Mrs McKenzie did not report the incident but continued to "manage" the situation alone. Some two months later, a search of the boy's room uncovered the letters and Mrs McKenzie was suspended. She choose not to tell her husband, believing "reason would prevail".

Two days later, after explaining her actions, she was reinstated. She was given a written warning critical of her poor judgement. All the more reason, one might think to steer clear of the situation. But when she discovered the boy – who by now had been sent back home to London after being found in possession of drugs – had attempted suicide, she agreed to meet his mother in London.

She arrived to discover the boy, alone, standing in the station ready to meet her, and aborted the meeting. In a panic, she telephoned her husband and he suggested she go to the British Library to get away from him. The boy followed her inside and later alleged they had sex in a lavatory.

What happened next shocked Mrs McKenzie to the core. In September 2008, the school's head teacher told her a serious allegation had been made against her which was being investigated by the child protection unit. She still had not told her husband of her earlier suspension, but now came clean. "It was painful to tell him," she confesses. "But, although he was upset, he was immediately supportive."

However, Mrs McKenzie remained confident. Instead, on November 20 she was arrested and questioned on the basis of a complaint from the boy's mother. In February last year she was dismissed from her job, and in May was charged with seven allegations of sexual activity with a child. "It was horrific, I couldn't take it in," she says.

"Not one person said anything negative, or doubted me," she insists.

But although she may not have known it at the time, some of her colleagues were, in fact, very concerned. Indeed, it was her colleagues who had reported her to social services. According to a senior source at the Crown Prosecution Service, her fellow teachers made the complaint.

"Those complaints were part of the evidence we considered," he said. "There were also hundreds of text messages, letters and gifts. We examined the evidence and felt it was sufficient for a charge to be brought. The case went to court, the judge felt there was a case to answer and the jury gave its verdict."

That verdict has, of course, vindicated Mrs McKenzie. But it has also posed serious problems about the boundaries of appropriate behaviour. As Claude Knights, director of Kidscape, the young persons' charity, points out: "The language Mrs McKenzie used is beyond comprehension. Perhaps she was being naive or delusional but that kind of language is confusing for the pupils because boundaries are being eroded. She is 39, he is 16. The age difference and the imbalance of power makes the pupil extremely vulnerable."

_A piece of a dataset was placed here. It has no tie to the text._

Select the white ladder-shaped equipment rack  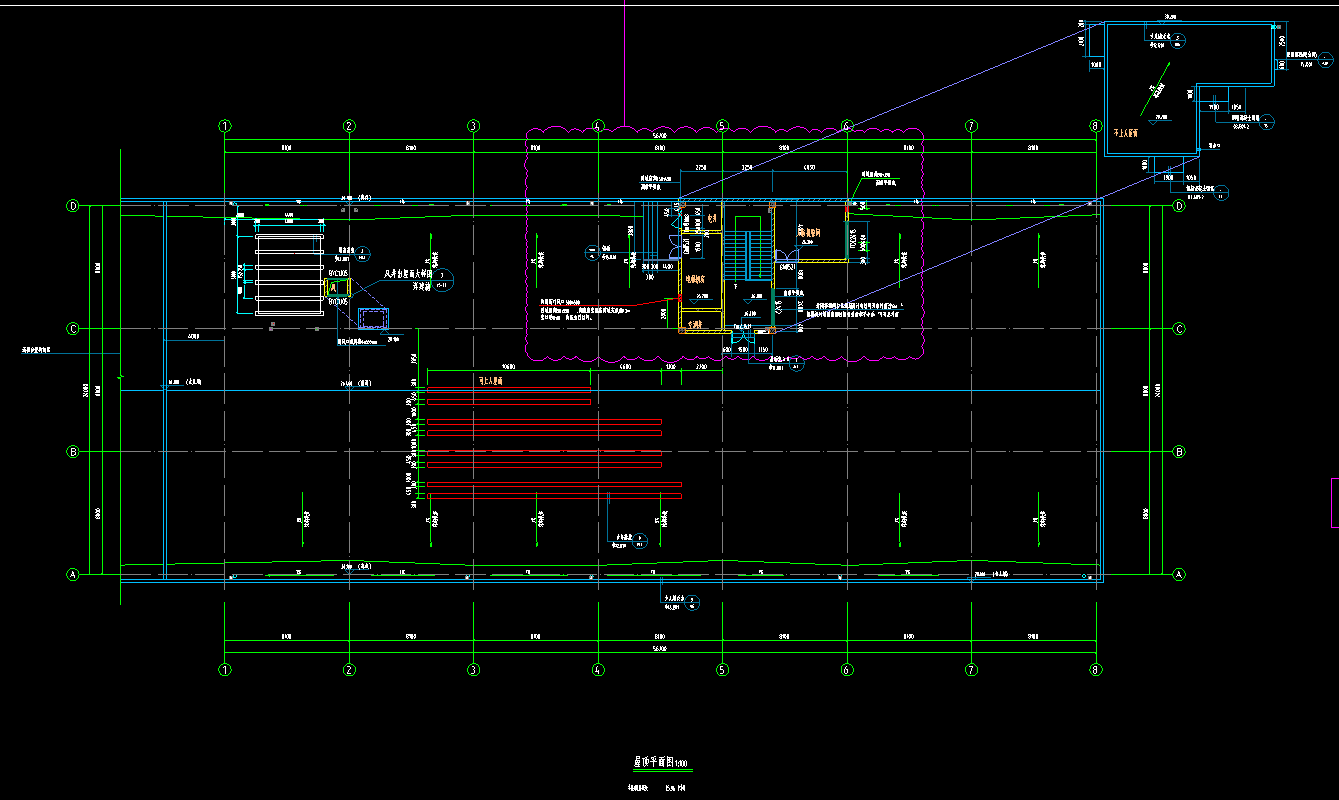(289, 275)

There can be no doubt that the boy in the case was a serial liar and fantasist who had boasted of many affairs. Yet Mrs McKenzie choose to ignore this, so convinced was she that she could help.

Now, her teaching career in tatters, she is considering a future counselling fellow teachers who fall foul of similar false accusations. Doubtless, during the course of her court room ordeal, she has learned much to prepare her for such a daunting role.